By Nicole Marrocco / WV Community Development Hub
Little excites me more than a community finding a modern use for a historic building.
Nerdy, I know.
But just check out this church turned indoor rock gym, gas station turned restaurant, and bank turned grocery store, and I guarantee you’ll be geeking out over the untapped potential of abandoned and underperforming historic buildings alongside me.
Historic tax credits make it possible to revitalize historic properties that have a financing gap between what banks will lend and the total cost of rehabilitation.
Developers restoring income-producing (i.e. commercial, industrial, agricultural, or rental-residential) buildings listed on the National Register of Historic Places or certified by the National Parks Service can apply for personal or corporate net income tax credits from West Virginia worth 10 percent of rehabilitation expenses.
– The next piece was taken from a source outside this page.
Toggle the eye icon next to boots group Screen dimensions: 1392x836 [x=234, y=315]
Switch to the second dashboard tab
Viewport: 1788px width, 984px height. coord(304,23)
Unfortunately, West Virginia’s 10 percent rate just isn’t cutting it — especially considering all of our neighboring states have either a 20 or 25 percent historic tax credit rate. Developers are wary of rehabbing buildings here because the risk is so much higher compared to places just across the state border.
Over the last few months, the Revitalize West Virginia’s Downtowns Coalition (including Generation West Virginia) has been advocating to increase the rate to 25 percent to make our state’s historic districts more attractive to developers and spur private investment.